Task requirements
Filter the entries down to the lines containing "icon", and copy those lines.

━━ Data for review ━━

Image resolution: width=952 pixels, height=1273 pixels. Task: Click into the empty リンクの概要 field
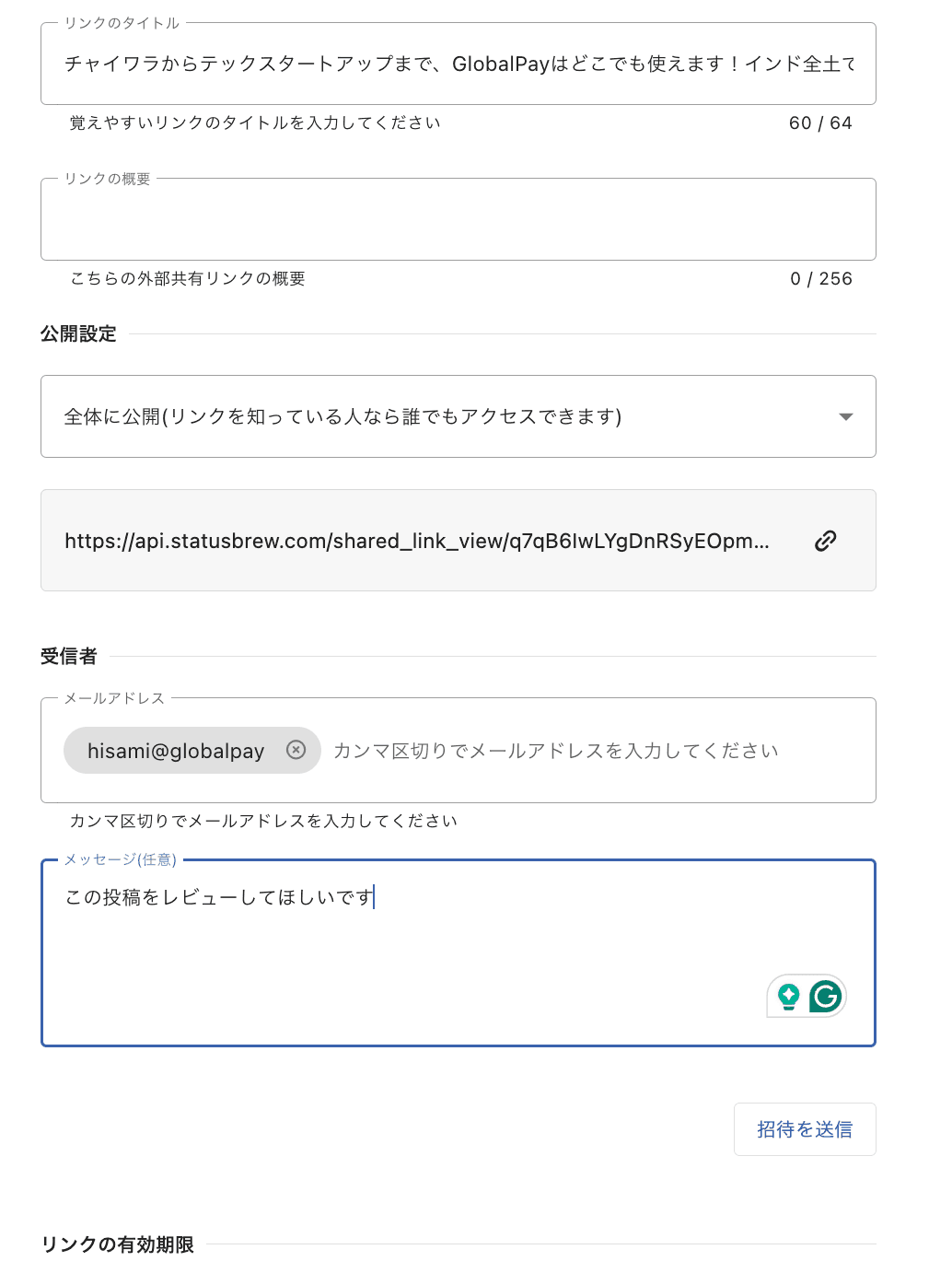[458, 220]
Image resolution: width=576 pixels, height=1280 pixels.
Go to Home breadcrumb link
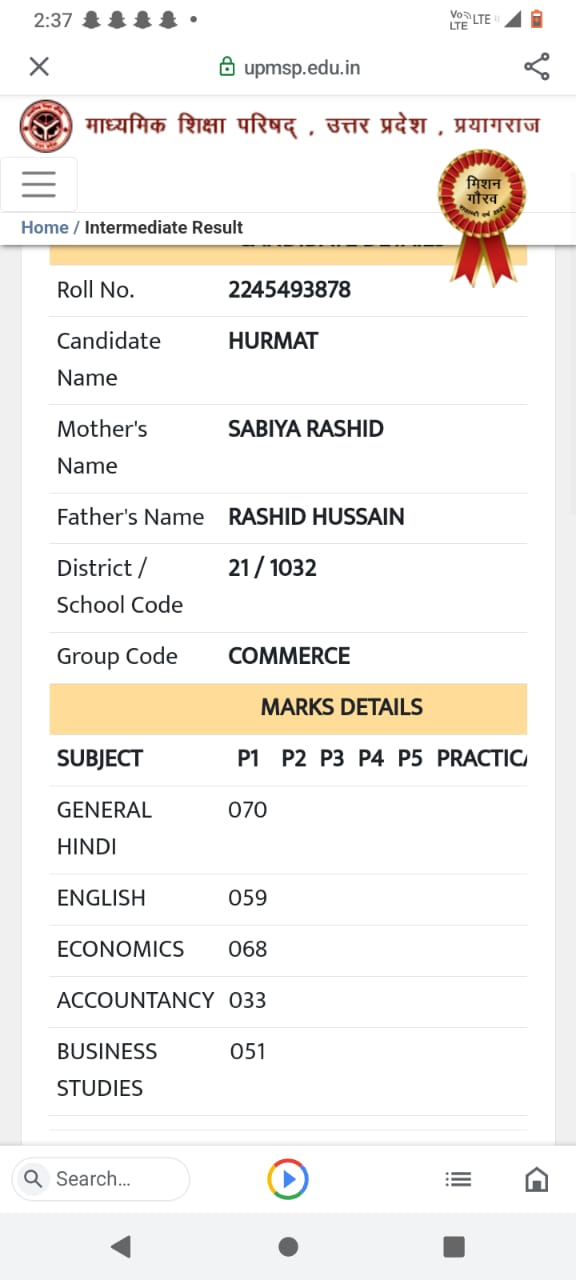[45, 227]
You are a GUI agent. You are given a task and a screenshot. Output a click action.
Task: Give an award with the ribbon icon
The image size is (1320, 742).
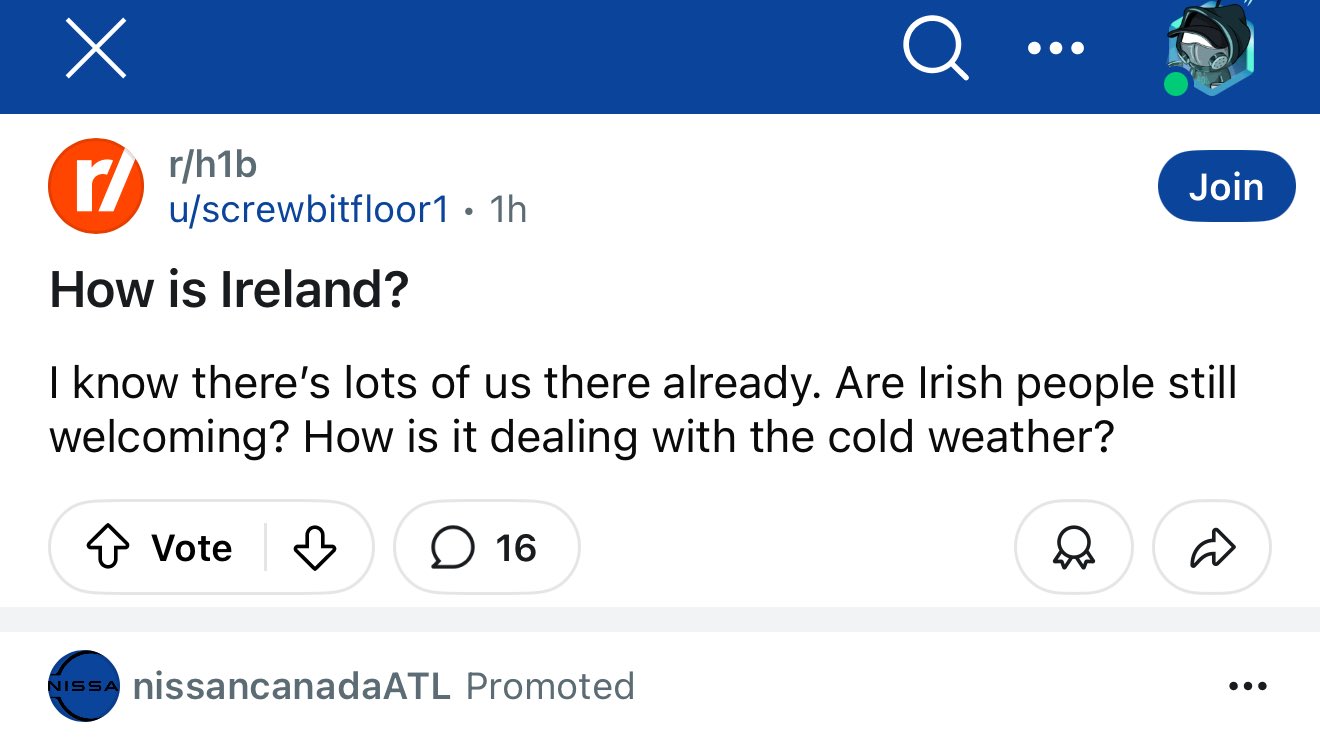1074,548
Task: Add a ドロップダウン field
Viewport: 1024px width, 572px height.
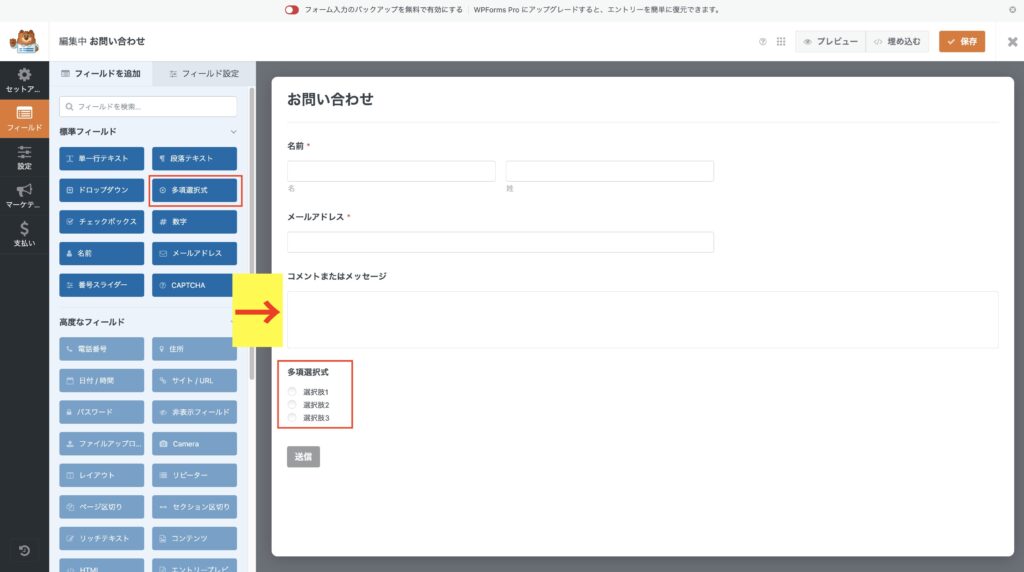Action: pyautogui.click(x=101, y=190)
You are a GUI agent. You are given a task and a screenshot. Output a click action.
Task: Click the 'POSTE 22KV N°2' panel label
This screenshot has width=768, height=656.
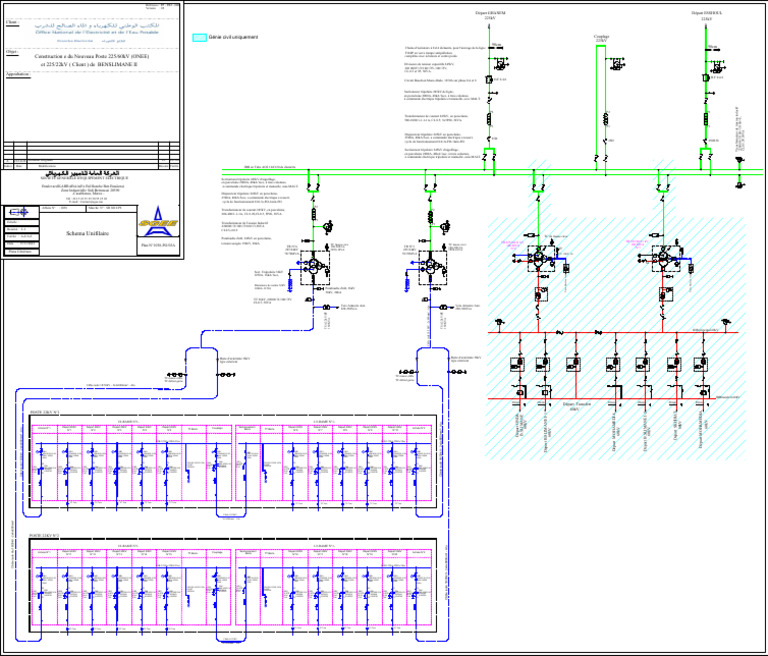point(45,536)
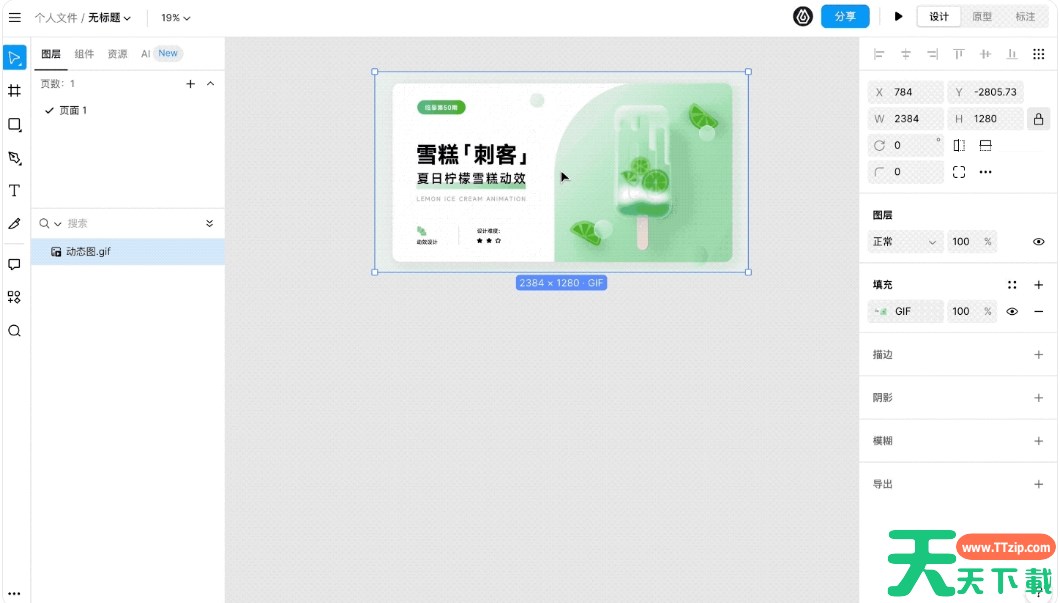This screenshot has width=1060, height=603.
Task: Switch to the 组件 tab
Action: tap(84, 54)
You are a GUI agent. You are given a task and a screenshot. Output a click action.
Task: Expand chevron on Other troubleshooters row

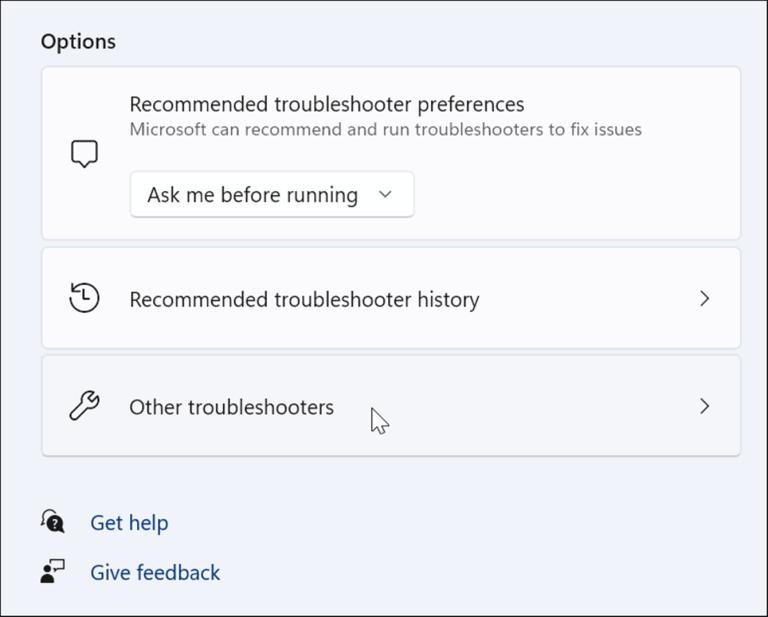[x=704, y=406]
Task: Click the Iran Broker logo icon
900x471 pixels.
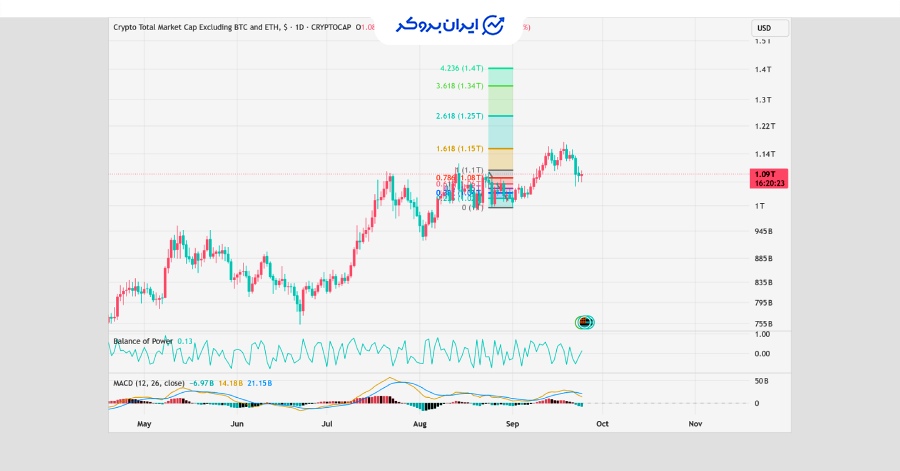Action: [x=495, y=26]
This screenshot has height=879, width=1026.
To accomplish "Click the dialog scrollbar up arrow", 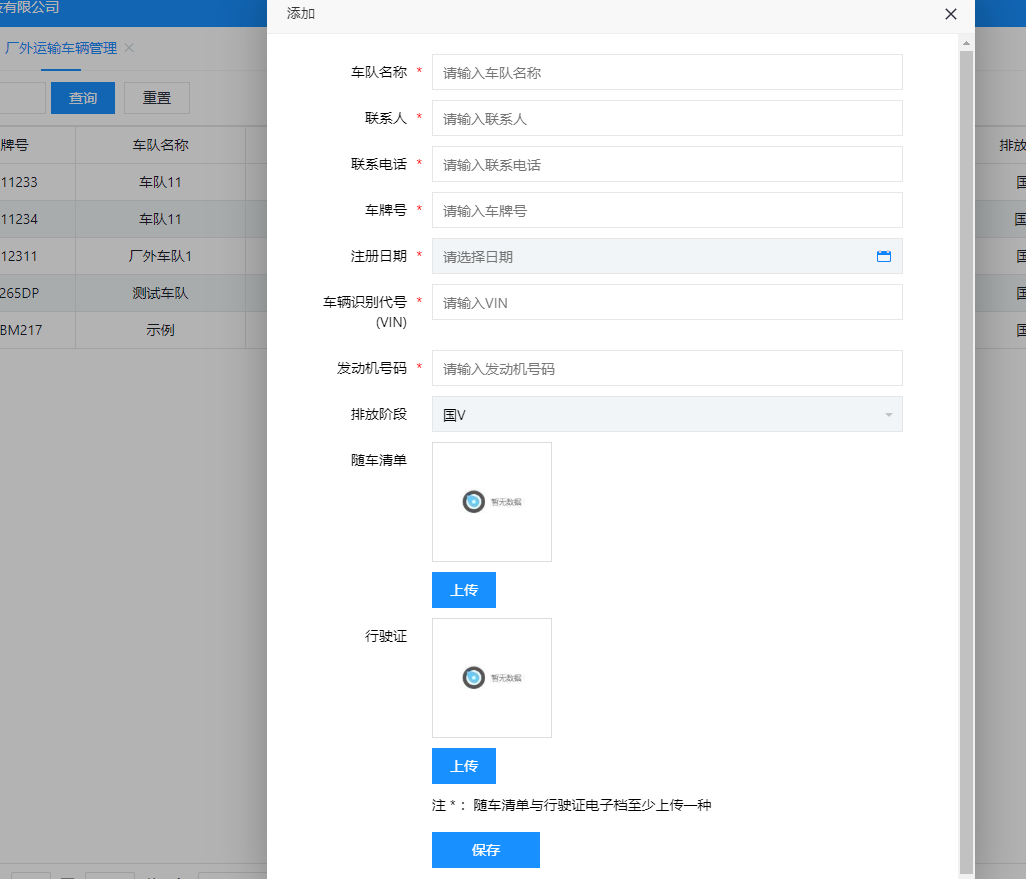I will [966, 43].
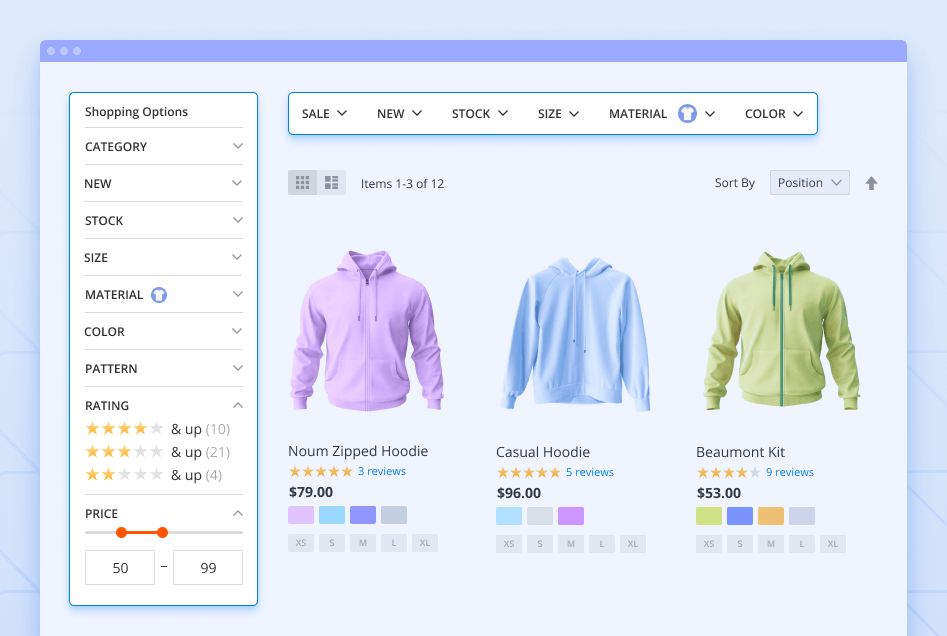The height and width of the screenshot is (636, 947).
Task: Filter by four stars & up rating
Action: click(124, 429)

━━━

Answer to the exercise
Task: Give an award with the ribbon icon
Task: Click the Iran Broker logo icon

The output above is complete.